Une après-midi que la famille était, suivant son habitude, réunie sur la terrasse ombragée devant la maison, on parla pour la première fois ouvertement du prochain mariage de Gabrielle. Madame Duriez vanta le bonheur de sa fille avec un enthousiasme sans mesure; M. Duriez, voyant l'embarras de la petite, la taquina amicalement; Émile, sombre, ne disait rien. Gabrielle, avec une ombre de son ancienne gaieté, sourit, déclara qu'elle n'avait pas encore dit bonjour à ses roses, et se sauva pour échapper à une conversation qui lui était pénible.

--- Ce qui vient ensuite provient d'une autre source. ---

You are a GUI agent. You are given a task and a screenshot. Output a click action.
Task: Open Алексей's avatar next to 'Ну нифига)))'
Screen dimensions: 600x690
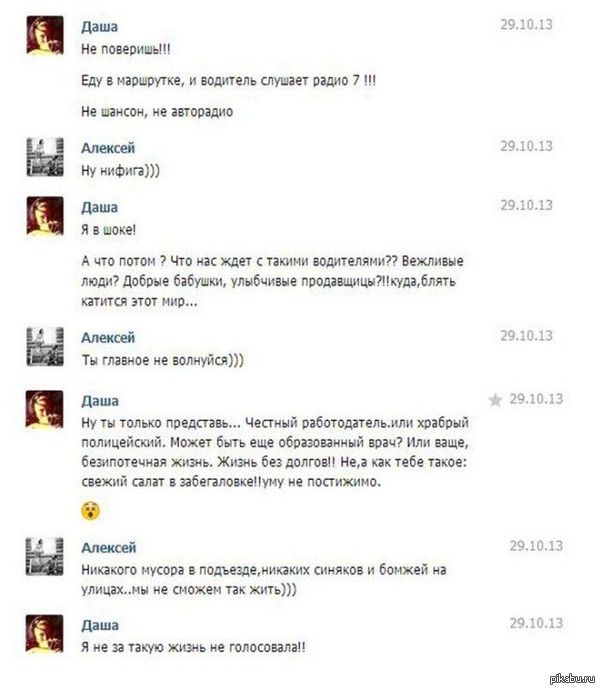[45, 157]
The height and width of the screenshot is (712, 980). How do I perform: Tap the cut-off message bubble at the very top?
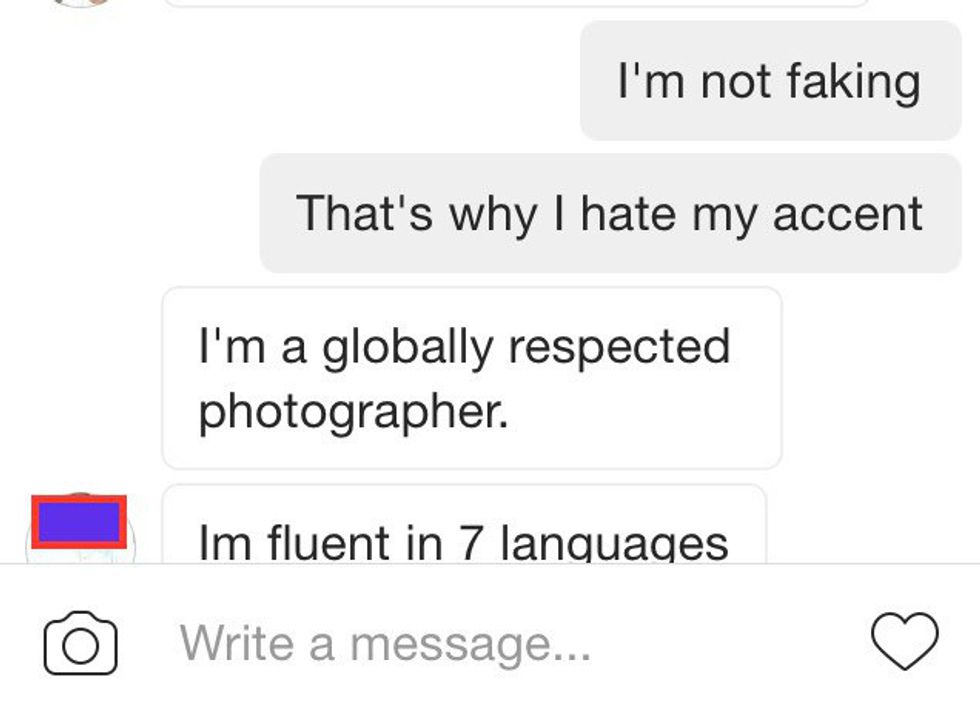click(515, 3)
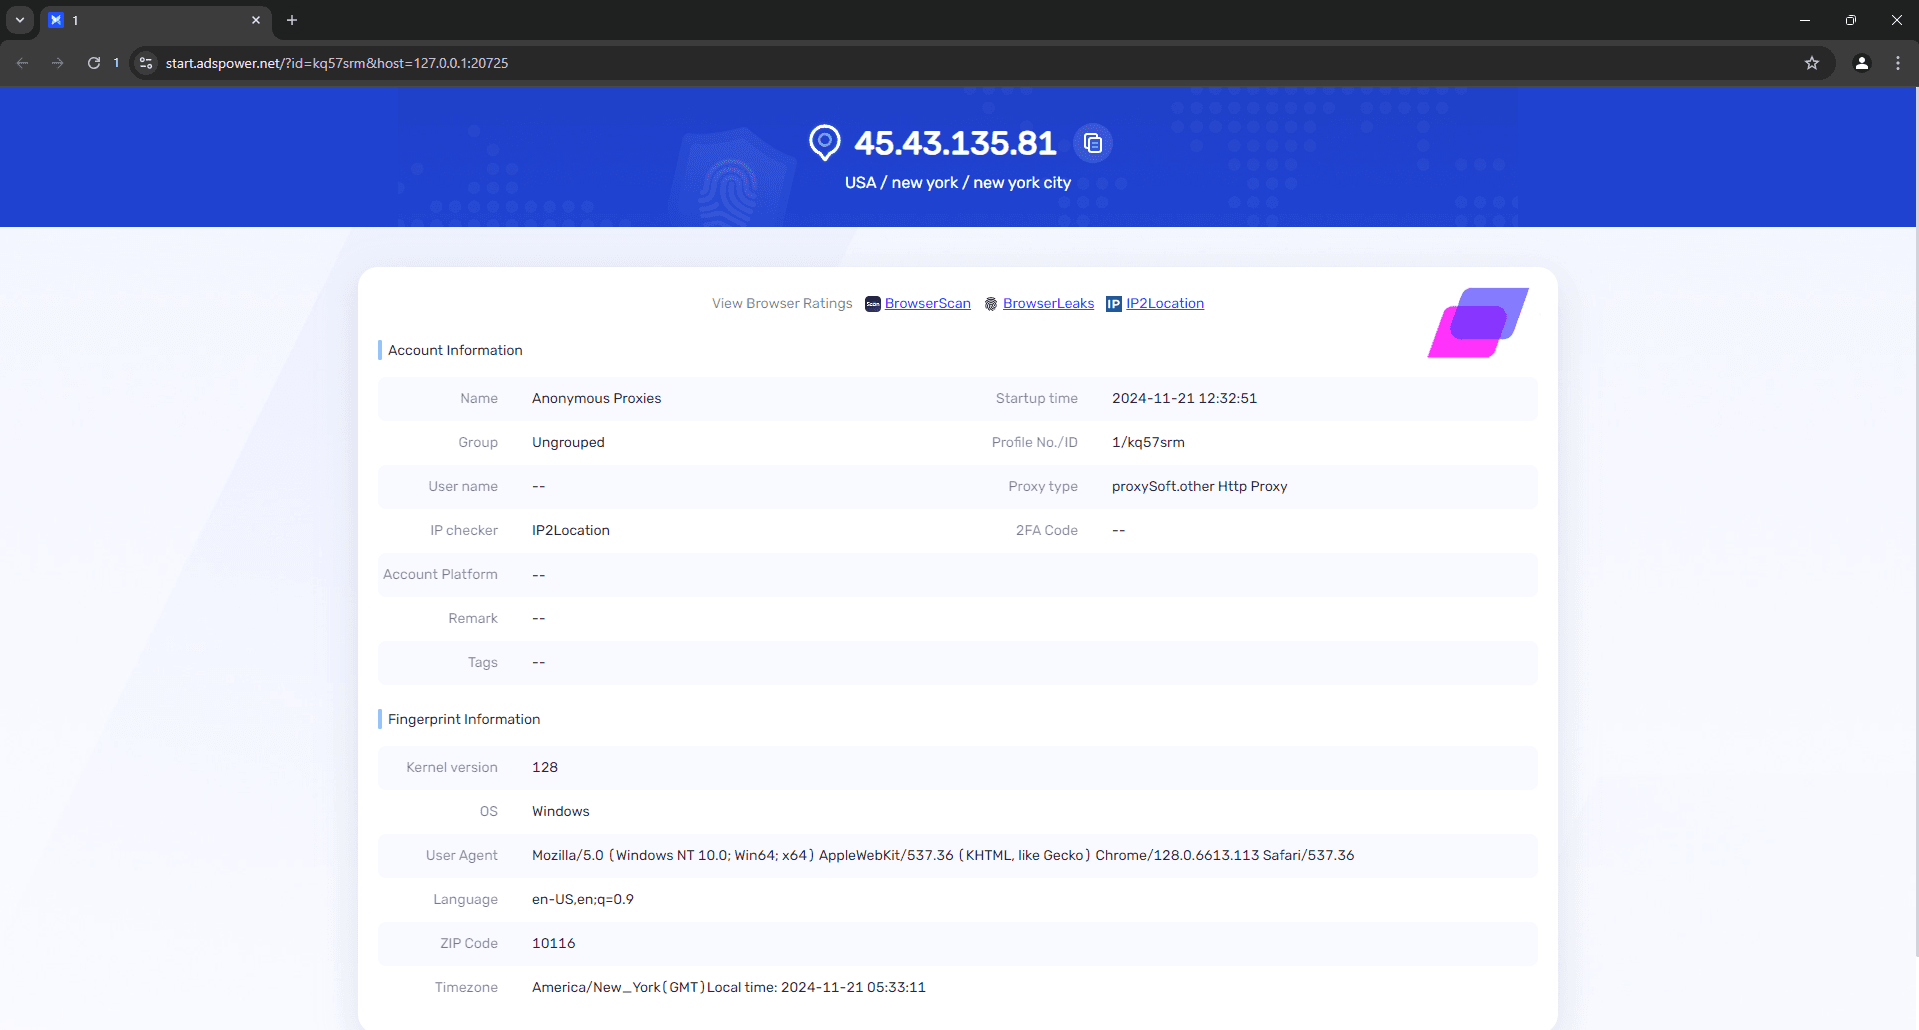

Elle ne s'éloigna pas assez vite.

A peine eut-elle tourné le premier massif que la voix de son frère, s'élevant presque avec violence, l'arrêta.

—Avez-vous bien réfléchi, mon père? Est-ce donc tout à fait décidé? Vous donnerez votre fille à un libertin, perdu de dettes, qui la prend pour son argent!

Gabrielle reçut dans toute sa force le coup de cette exclamation grossière. Son frère, en parlant si haut, pouvait-il croire qu'elle ne l'entendrait pas?

Elle ne s'évanouit pas, mais elle fut prise d'un tremblement nerveux qui la força de s'appuyer contre un tronc d'arbre. Elle dut écouter la réponse de son père, car pendant quelques minutes, il lui fut impossible de bouger de là.

—M. de Laverdie n'est pas un libertin! disait M. Duriez indigné, et moi, je ne suis ni un mauvais père ni un fou!... Le comte a un peu vécu: quel jeune homme de nos jours ne l'a fait? C'est une garantie de bonheur pour une femme. Il a perdu sa fortune, soit! Il a des dettes, peut-être. Ma fille les payera si bon lui semble; elle est assez riche pour cela... Elle contracte une alliance qui rendrait fière une princesse.

—Notre fille, s'écria à son tour madame Duriez, ne sera pas seulement comtesse: elle héritera du titre de la marquise de Saint-Villiers. Par son testament, le marquis...

Gabrielle rassembla toutes ses forces pour marcher un peu plus loin: il était impossible qu'elle subît plus longtemps cette torture. Elle craignait aussi de perdre connaissance, car elle n'eût pas voulu qu'on pût découvrir ce qu'elle avait appris ni ce qu'elle éprouvait.

Aux premiers pas qu'elle fit, elle se sentit moins faible qu'elle ne s'y attendait. Elle se dirigea machinalement vers son parterre de roses.